根茎は匍匐し、径2〜3mmで黒褐色の毛を密生する。
葉はつる状に伸び、中軸から分枝する一次羽軸は長さ3〜15mm、二次羽軸は長さ20cm以下、はっきりした翼がある。羽片は2回羽状に分岐し、三角状〜円形、下部の羽片は掌状に5〜7裂する。頂裂片が4〜8cmと長く、先は鈍頭で縁は鈍鋸歯。
胞子嚢は小裂片の辺縁に突出してつき、長さ3〜8mm、幅約1.5mm。
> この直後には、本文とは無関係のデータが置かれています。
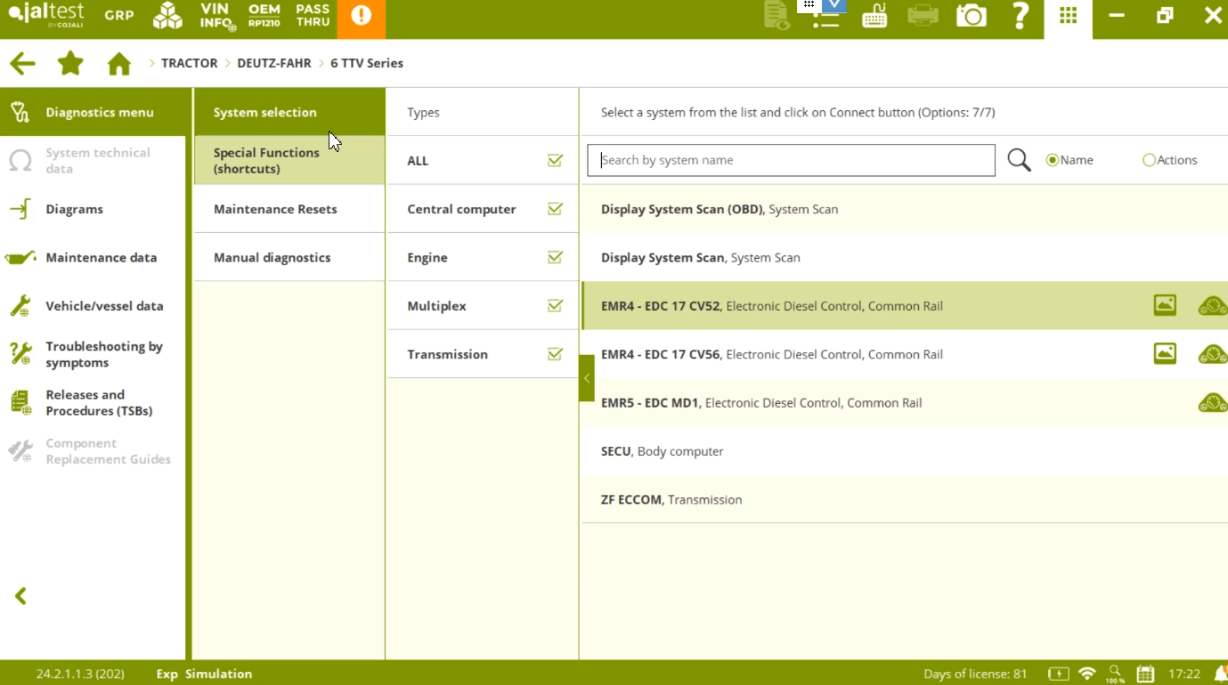Open image icon for EMR4 - EDC 17 CV52
The image size is (1228, 685).
(1164, 305)
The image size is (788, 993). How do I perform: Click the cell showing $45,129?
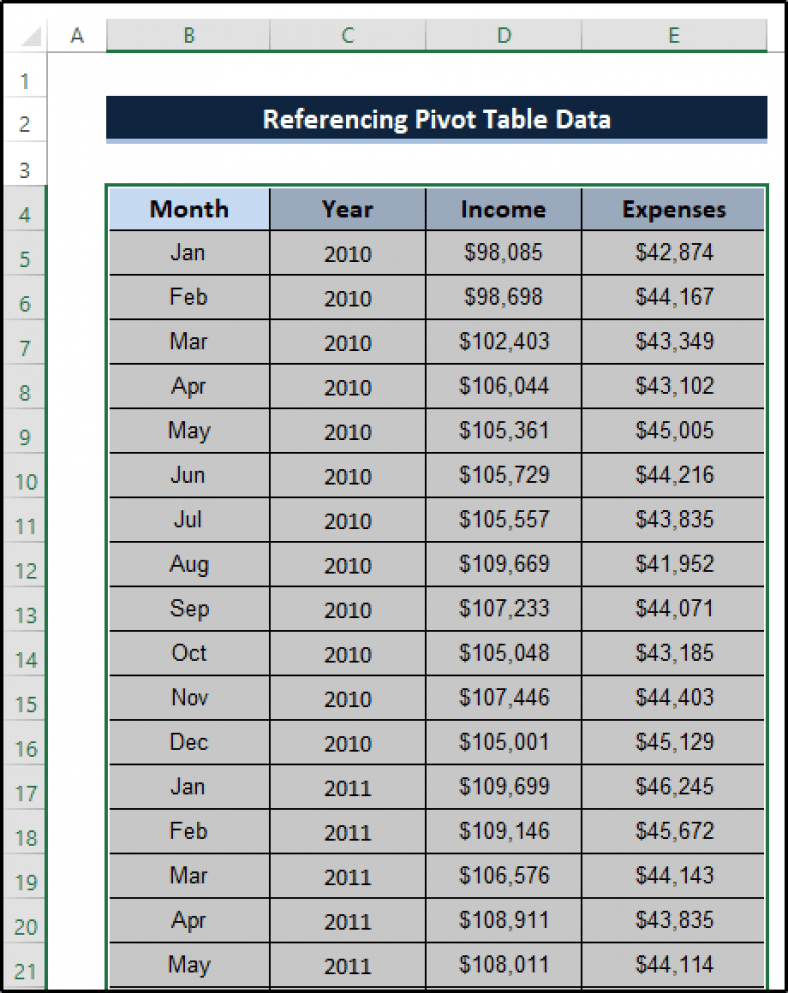pos(673,742)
偽包膜は辺縁に毛がある。
- 分布・生育地 :
九州(屋久島以南)〜沖縄 山野、林縁
- 撮影月日・場所 :
上・全体 2007年2月16日 沖縄県石垣島 (上は拡大写真あり、写真をクリック) 中・胞子嚢葉表 2012年2月27日 沖縄県国頭郡 下・胞子嚢群 2007年2月16日 沖縄県石垣島
- 撮影記 :
このシダが属するカニクサ属は、葉がつる状になって数mにも伸び、それが1枚の葉ということにいつも驚かされる。
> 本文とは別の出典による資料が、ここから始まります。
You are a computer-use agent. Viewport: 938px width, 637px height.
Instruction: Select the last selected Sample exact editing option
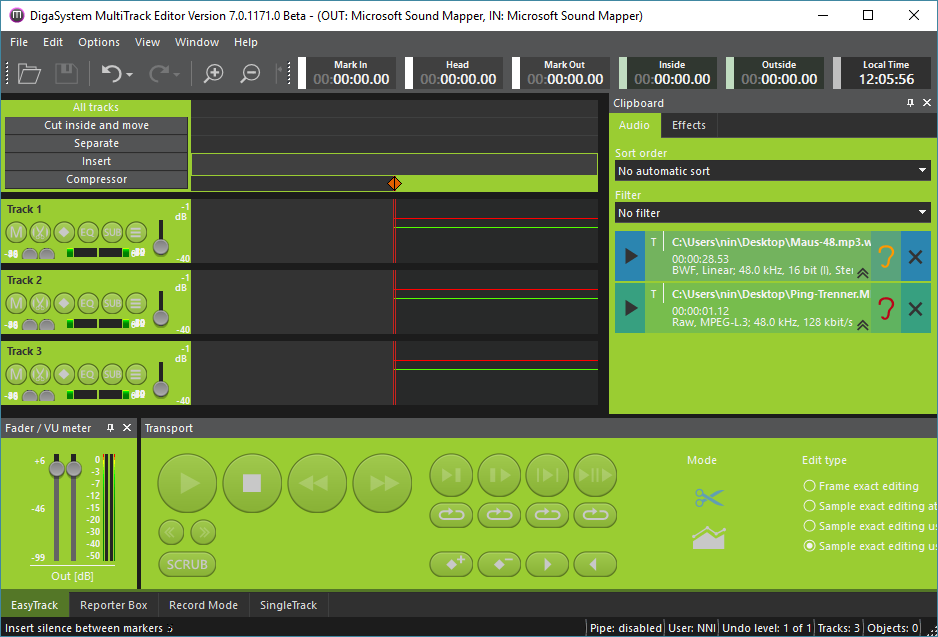pyautogui.click(x=809, y=546)
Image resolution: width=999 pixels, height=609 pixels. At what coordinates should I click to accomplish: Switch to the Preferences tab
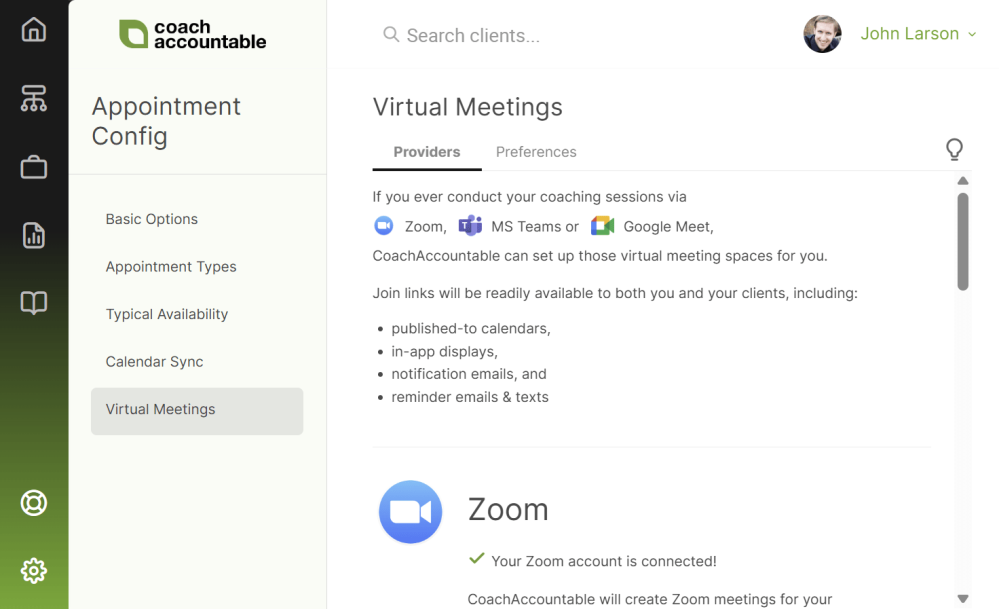point(536,151)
本種は、九州(屋久島・種子島を除く南西諸島以南)〜沖縄に生育し、本州〜九州に分布するカニクサに比べ頂裂片が細長いことで変種とする考え方に沿ったが、両者の中間形もあることから同一種とする考え方もある。
上の写真のように小さな植物を覆い尽くして繁茂している姿もよく見る。
八重山列島に出かけるとよく似たイリオモテシャミセンヅルがあり、一見すると区別しにくいが、羽片の分岐がイリオモテシャミセンヅルが単羽状なのに対し、本種では2回羽状に分岐するのが異なる。両種の写真を比較して見るとその違いがはっきりする。
和名の由来は、このシダの細く長い蔓を蟹を釣るのに使ったことからつけられているようだが、実際に釣りに使っている所は見たことがない。
ただ、長い蔓はしっかりしていて、籠などを作るのに用いられるそうで、釣り糸として使ったというのも納得できる気がする。